Elenco compiti
a) Elenca tutte le pronunce della Corte citate nel brano sulla detrazione ICI, con il numero e, se indicata, la data.
b) Secondo il brano sulla detrazione ICI, da quale data decorre la modifica introdotta dalla L. n. 296 del 2006, art. 1, comma 173, lett. b)?

Brano proposto

La ricorrente ha ribadito i contenuti del ricorso con tempestiva memoria.

Il Comune non si è costituito.

Il P.G. ha concluso come da intestazione.

Il due motivi possono essere esaminati congiuntamente essendo connessi e vertendo entrambi sulla interpretazione dei concetti di abitazione principale e di dimora abituale anche in presenza di una separazione di fatto dei coniugi.

Premesso che il D.Lgs. n. 504 del 1992, art. 8, comma 2, prescrive che: “Dalla imposta dovuta per l’unità immobiliare direttamente adibita ad abitazione principale del soggetto passivo si detraggono, fino alla concorrenza del suo ammontare, lire 180.000 rapportate al periodo dell’anno durante il quale si protrae tale destinazione; se l’unità immobiliare è adibita ad abitazione principale da più soggetti passivi la detrazione spetta a ciascuno di essi proporzionalmente alla quota per la quale la destinazione medesima si verifica. Per abitazione principale si intende quella nella quale il contribuente, che la possiede a titolo di proprietà, usufrutto o altro diritto reale, e i suoi familiari dimorano abitualmente” e che la L. n. 296 del 2006, art. 1, comma 173, lett. b), con decorrenza dall’1 gennaio 2007 ha previsto che “dopo le parole: “adibita ad abitazione principale del soggetto passivo” sono inserite le seguenti:”, intendendosi per tale, salvo prova contraria, quella di residenza anagrafica,””, tenuto conto di tali imprescindibili parametri normativi, questa Corte ha già deciso che “In tema d’imposta comunale sugli immobili (ICI), ai fini della spettanza della detrazione prevista, per le abitazioni principali (per tale intendendosi, salvo prova contraria, quella di residenza anagrafica), dal D.Lgs. n. 504 del 1992, art. 8, (come modificato dalla L. n. 296 del 2006, art. 1, comma 173, lett. b), con decorrenza dall’1 gennaio 2007), occorre che il contribuente provi che l’abitazione costituisce dimora abituale non solo propria, ma anche dei suoi familiari, non potendo sorgere il diritto alla detrazione ove tale requisito sia riscontrabile solo per il medesimo. (In applicazione di tale principio, la S.C. ha confermato la sentenza impugnata, che aveva escluso la detrazione sulla base dell’accertamento che l’immobile “de quo” costituisse dimora abituale del solo ricorrente e non della di lui moglie).” Cass. n. 15444 del 21/06/2017). Peraltro la giurisprudenza di questa Corte, sul punto, è consolidata (n. 13062/2017; n. 14389 del 15/06/2010).

Dati estratti

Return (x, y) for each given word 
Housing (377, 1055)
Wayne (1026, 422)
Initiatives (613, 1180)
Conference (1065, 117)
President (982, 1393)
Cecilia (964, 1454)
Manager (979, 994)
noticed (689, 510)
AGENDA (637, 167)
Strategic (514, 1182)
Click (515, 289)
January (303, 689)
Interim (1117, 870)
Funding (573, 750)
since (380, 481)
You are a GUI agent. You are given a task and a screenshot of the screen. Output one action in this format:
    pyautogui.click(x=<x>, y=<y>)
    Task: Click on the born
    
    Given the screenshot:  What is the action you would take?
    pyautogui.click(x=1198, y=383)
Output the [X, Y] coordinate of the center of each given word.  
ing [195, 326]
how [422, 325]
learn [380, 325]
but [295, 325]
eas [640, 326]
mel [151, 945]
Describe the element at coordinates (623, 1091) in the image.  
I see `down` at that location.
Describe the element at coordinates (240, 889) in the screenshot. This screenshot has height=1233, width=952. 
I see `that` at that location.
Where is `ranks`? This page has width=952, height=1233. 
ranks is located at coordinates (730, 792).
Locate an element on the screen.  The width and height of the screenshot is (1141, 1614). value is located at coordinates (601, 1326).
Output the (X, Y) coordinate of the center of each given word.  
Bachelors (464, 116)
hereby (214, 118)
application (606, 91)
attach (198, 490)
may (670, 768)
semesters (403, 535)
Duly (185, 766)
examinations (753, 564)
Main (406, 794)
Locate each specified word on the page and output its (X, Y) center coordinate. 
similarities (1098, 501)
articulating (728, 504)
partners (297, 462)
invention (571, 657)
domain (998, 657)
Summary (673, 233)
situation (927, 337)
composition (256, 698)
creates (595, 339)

Risposte attese
a)
- Cass. n. 15444 del 21/06/2017
- n. 13062/2017
- n. 14389 del 15/06/2010

b) Dall'1 gennaio 2007.